Publication year - 2015
Publication title -
journal of thrombosis and haemostasis
Language(s) - English
Resource type - Journals
SCImago Journal Rank - 1.947
H-Index - 178
eISSN - 1538-7836
pISSN - 1538-7933
DOI - 10.1111/jth.12832
Subject(s) - medicine , platelet , aspirin , quartile , coronary artery bypass surgery , anesthesia , artery , thromboxane b2 , randomized controlled trial , salicylic acid , surgery , confidence interval , biology , genetics
Summary Background The efficacy of ASA for prevention of graft failure following CABG surgery may be limited by incomplete platelet inhibition due to increased post‐operative platelet turnover. Objectives To determine whether acetyl‐salicylic acid ( ASA ) 325 mg once‐daily or 81 mg four‐times daily overcomes the impaired response to ASA 81 mg once‐daily in post‐operative coronary artery bypass graft ( CABG ) patients.
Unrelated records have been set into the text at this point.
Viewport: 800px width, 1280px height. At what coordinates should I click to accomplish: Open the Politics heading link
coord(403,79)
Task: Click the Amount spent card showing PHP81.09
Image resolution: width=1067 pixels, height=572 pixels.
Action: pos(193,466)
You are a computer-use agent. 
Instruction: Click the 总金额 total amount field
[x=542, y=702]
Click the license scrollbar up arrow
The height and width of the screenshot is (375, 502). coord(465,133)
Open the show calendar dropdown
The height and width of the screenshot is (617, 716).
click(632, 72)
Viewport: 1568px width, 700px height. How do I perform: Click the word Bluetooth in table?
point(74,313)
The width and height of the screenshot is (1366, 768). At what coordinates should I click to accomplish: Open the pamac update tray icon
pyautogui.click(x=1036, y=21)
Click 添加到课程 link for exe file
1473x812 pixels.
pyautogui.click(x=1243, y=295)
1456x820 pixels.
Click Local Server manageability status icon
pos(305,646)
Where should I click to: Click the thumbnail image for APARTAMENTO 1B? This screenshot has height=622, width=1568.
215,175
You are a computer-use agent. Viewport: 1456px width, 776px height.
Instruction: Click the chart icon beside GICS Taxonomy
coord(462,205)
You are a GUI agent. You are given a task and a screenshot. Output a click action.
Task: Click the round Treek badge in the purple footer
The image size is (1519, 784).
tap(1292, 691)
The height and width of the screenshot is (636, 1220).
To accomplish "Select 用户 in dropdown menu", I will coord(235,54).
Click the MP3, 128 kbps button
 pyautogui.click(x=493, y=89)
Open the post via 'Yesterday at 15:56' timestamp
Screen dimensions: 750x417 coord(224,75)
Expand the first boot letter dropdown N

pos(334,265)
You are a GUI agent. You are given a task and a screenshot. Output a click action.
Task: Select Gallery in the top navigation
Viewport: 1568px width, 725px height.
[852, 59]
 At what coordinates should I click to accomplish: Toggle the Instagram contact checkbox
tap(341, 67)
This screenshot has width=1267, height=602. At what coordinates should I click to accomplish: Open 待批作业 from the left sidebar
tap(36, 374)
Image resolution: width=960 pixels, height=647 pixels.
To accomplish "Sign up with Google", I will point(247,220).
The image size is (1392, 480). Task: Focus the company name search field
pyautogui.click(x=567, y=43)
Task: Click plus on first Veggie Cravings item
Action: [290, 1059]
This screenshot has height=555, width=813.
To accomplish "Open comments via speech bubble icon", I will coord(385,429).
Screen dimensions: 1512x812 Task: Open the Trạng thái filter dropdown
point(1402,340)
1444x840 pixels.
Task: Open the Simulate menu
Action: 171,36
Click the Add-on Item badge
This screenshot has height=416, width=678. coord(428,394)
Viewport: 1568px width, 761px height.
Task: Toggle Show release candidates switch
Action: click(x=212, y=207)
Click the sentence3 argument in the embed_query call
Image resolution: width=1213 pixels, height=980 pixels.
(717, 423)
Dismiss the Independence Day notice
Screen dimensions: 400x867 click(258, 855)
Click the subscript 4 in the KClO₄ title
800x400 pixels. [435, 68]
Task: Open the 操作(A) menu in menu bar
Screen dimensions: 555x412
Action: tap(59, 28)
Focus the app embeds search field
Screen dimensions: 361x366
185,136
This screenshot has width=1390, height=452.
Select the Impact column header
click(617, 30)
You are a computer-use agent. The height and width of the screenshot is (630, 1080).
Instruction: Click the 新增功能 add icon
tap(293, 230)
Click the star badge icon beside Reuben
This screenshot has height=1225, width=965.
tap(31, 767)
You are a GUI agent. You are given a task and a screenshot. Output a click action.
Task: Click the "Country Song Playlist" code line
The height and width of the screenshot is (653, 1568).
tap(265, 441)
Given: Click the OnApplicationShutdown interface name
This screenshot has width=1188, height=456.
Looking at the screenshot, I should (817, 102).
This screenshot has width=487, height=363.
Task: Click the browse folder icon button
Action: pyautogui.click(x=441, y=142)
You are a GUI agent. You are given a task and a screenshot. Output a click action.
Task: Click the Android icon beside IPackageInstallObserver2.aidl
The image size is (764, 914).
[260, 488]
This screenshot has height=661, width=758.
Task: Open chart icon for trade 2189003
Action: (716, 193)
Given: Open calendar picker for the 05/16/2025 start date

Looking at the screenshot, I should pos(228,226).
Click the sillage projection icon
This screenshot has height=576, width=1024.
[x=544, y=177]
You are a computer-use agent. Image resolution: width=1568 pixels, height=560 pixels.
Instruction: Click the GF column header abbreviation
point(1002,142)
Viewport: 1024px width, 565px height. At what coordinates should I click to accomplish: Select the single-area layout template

Methods We randomized 110 patients undergoing CABG surgery to either ASA 81 mg once‐daily, 81 mg four times daily or 325 mg once‐daily and compared their effects on serum thromboxane B 2 ( TXB 2 ) suppression and arachidonate‐induced platelet aggregation. Results One hundred patients were included in the final analysis. Platelet counts fell after surgery, reached a nadir on day 2, and then gradually increased. Although there was near complete suppression of TXB 2 on the second or third post‐operative day, TXB 2 levels increased in parallel with the rise in platelet count on subsequent days. This increase was most marked in patients receiving ASA 81 mg once‐daily and less evident in those receiving ASA four times daily. On post‐operative day 4, (i) median TXB 2 levels were lower with four times daily ASA than with either ASA 81 mg once‐daily (1.1 ng/ mL ; Quartile(Q) Q1,Q3: 0.5, 2.4 and 13.3 ng/ mL ; Q1,Q3: 7.8, 30.8 ng/ mL , respectively; P < 0.0001) or ASA 325 mg once‐daily (3.4 ng/ mL ; Q1,Q3: 2.0, 8.2 ng/ mL ; P = 0.002), and (ii) ASA given four times daily was more effective than ASA 81 mg once‐daily and 325 mg once‐daily at suppressing platelet aggregation. Conclusions Four times daily ASA is more effective than ASA 81 and 325 mg once‐daily at suppressing serum TXB 2 formation and platelet aggregation immediately following CABG surgery .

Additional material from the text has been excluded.